** How to complete this task **
In the page excerpt on Marton, Cheshire, why is the Marton Oak counted as a single tree even though its trunk is split? Answer in one to three sentences.

** Page excerpt **

--- START ---

Village in Cheshire, England

Marton, Cheshire is a small village and civil parish in the unitary authority of Cheshire East and the ceremonial county of Cheshire, England, on the A34 road 3 miles (5 km) north of Congleton. Its correct postal address is "Marton, Macclesfield",n which avoids confusion with "Marton, Winsford".

Its outstanding feature is the 14th-century timber-framed church of St James and St Paul, founded in 1343. A plaque outside the church claims it is the oldest timber-framed church still in use in Europe.

Marton is also home to a sessile oak known as the Marton Oak. The oldest in Cheshire, it is one of the biggest oaks in Britain. Although its trunk is split, it has a single root system and is therefore regarded as a single tree. At one time its circumference was 58 ft; it is estimated to be over 1,200 years old.

==Facilities==
Marton & District primary school, founded in the 1960s to serve several local villages in a large catchment area, is aided by the Church of England and has a roll of between 180 and 200 children.

The village pub, the Davenport Arms, formerly housed an Italian restaurant, but as of 2022 operates as a steakhouse. Nearby, converted farm buildings house a restaurant, La Popote; a café, the Old Barn; and a pet-grooming salon, Gus & Bear.

--- END ---

** Data excerpt **

--- START ---

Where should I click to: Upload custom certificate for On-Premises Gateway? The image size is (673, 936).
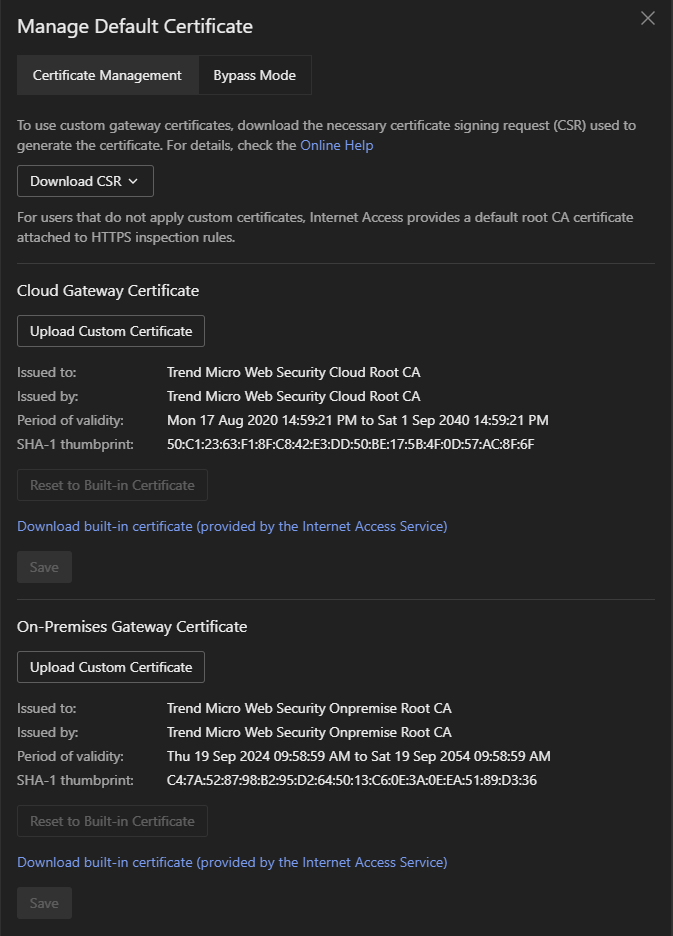(111, 667)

--- END ---

** Exercise response **
The Marton Oak is regarded as a single tree because, although its trunk is split, it has a single root system.